7 Steps to Make Your Growth Strategy More than the Sum of its Cross-Functional Parts
If your organization needs to develop a powerful growth strategy framework, a typical starting point for many is to assemble a cross-functional team to tackle this important task.
While this varies by industry and organization, the cross-functional team leaders that we frequently see at the growth strategy table include:
- Finance
- Marketing
- Sales
- Engineering and technology
- Operations
- Innovation and research and development (R&D)
- Customer insights, a.k.a. market research
- Supply chain and procurement
Depending on the organization, leaders from other areas may also be critical contributors to the growth strategy framework. These include:
- Human resources
- Accounting
- Manufacturing
- Legal
- IT
- Real estate
- Risk
- Customer service
- Tax
- Strategy, business development, partnerships
A typical initial approach is for each area to perform a situation assessment, and identify top priorities to drive growth.
How Growth Strategy Framework Works in Practice
Let’s look at how this type of approach might unfold, with each area focusing on a component of the growth strategy framework. For example, sales leadership may focus their growth strategy framework assessment on customers. In some cases, these customers are retailers, (e.g., Walmart, Amazon, Kroger). In other situations, the sales leader may focus on intermediary business to business (B2B) customers. A good example of this is in foodservice, where there are a number of large distributors, such as Sysco, US Foods or Ben E. Keith.
Coming out of the situation assessment, the sales organization will typically provide an outlook on the customer or customer segments that will provide the most growth, along with the support needed (e.g., products, services, dedicated teams, etc.) to capture the growth.
Once all the individual areas weigh in, your organization might have anywhere from nine to 17 different functional leaders, each contributing growth strategy framework recommendations from their own lens. Each area can be expected to advocate for investment and growth initiatives that make sense.
While some functions may elect to work together due to reporting relationships and areas of overlap (e.g., finance and accounting), the end product of assembling the large number of components together will be unwieldy at best. More likely, it will be inconsistent and even contradictory.
It Doesn’t Have to Be this Messy
How do you make your growth strategy framework greater than the sum of the parts? Set the time aside with the right team leads.
Historically, a proven technique was to assemble the cross-functional team, often offsite, for a day or several days to share their individual outputs from the first phase of situation assessment. Through the dialog, and often with skilled facilitation, integrated growth strategy initiatives would begin to emerge.
Did COVID Interrupt Your Growth Strategy Framework?
I am doubtful that the cross-functional collaborative in-person approach has been practiced by many teams in the past year. I’ve consistently heard from executives that their leadership team working remotely during COVID has proven problematic for innovation and growth strategy collaboration. Despite considerable effort at communication, the reality is that many executives have been working in greater isolation, and with less day-to-day collaboration. The lack of a shared experience base increases the likelihood of a sub-par growth strategy framework.

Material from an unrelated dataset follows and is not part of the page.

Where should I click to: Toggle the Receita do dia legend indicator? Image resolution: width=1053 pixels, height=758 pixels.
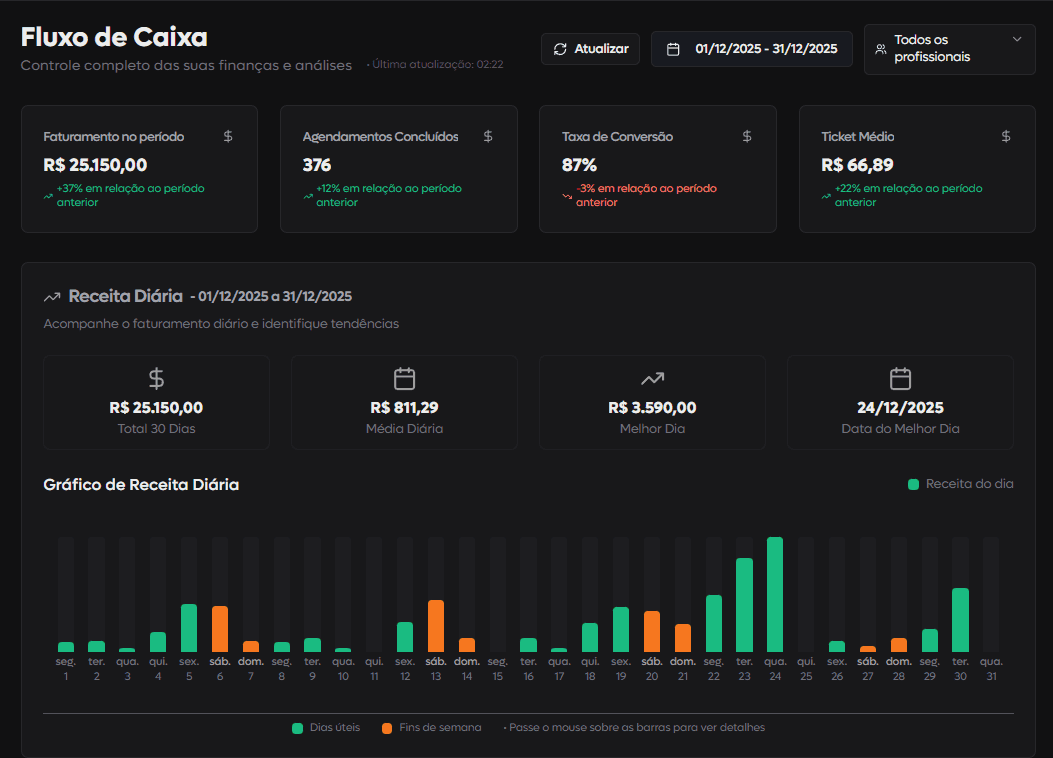tap(914, 483)
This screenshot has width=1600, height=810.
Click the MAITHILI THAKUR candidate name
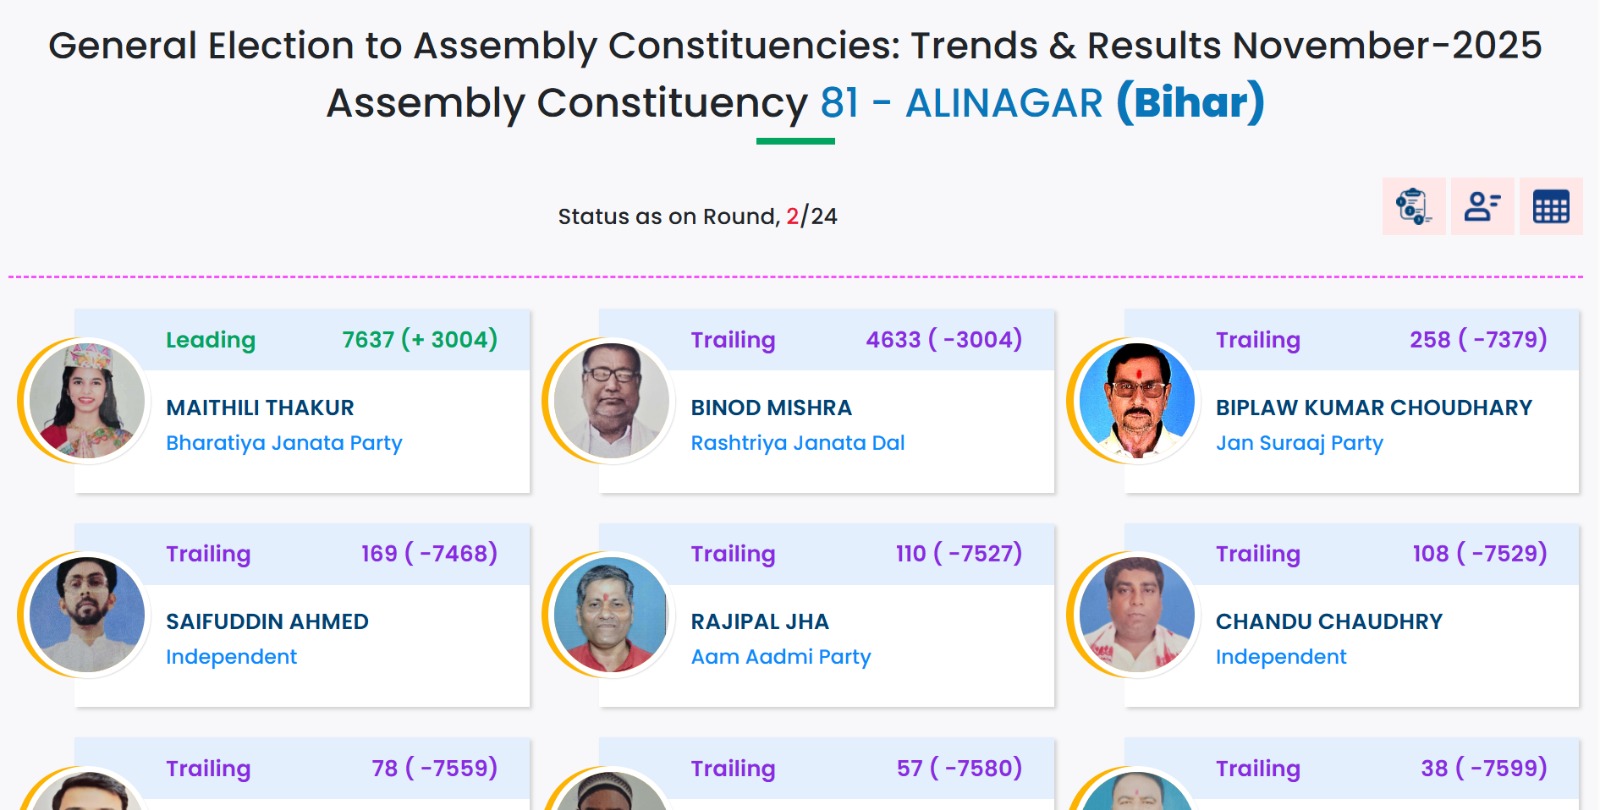coord(260,408)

7 Steps to a Powerful Growth Strategy Framework
Ultimately, the growth strategy framework needs to come together in an integrated fashion, and we’re starting to see some leadership teams planning offsite meetings to focus on growth strategy.
These are the seven steps Insight to Action advocates for a successful growth strategy:
- Clarify the objectives and what success will look like for the growth strategy. Clearly understand the level of resources and investment the organization is committing to the strategy.
- Carefully assemble the growth strategy team. Not all of the cross-functional players will need to play a “heavy lifting” role. Some may be stakeholders who can provide input and check in at key junctures.
- Design and tailor a growth strategy framework development process that is more than a one day “one off.” Dedicate sufficient time for the team to complete the tasks. Architect the team and roles of the participants during collaborative work sessions.
- Build and share a fact base about the most important drivers of growth. Without a shared fact base, it will be difficult if not impossible for the team to align. In the words of one of my consulting partners,
- “It is a bankrupt approach to put a team in a room for a day without a robust fact base and then commit to strategies that come out of the meeting.”
- Enlist an expert facilitator, most likely from outside the organization. If instead you ask an internal leader to be the facilitator, recognize that this means they cannot participate as a contributor and at the same time be focused on facilitation. Other benefits of using an expert facilitator include experience, objectivity and effectiveness.
- Deploy techniques that help overcome functional area focus. For instance, ask teams to set the growth strategy challenge aside, and use an analogy exercise. The approach is to identify brands or organizations that excel in a given benefit area that is important to the strategy. For instance, a team might focus on customer strategy and look at how Nordstrom’s excels at customer service, with its rule of “use good judgment in all situations.”
- After the initial growth strategy is developed, pressure test and vet the opportunities. Summarize the growth strategy on one page and share.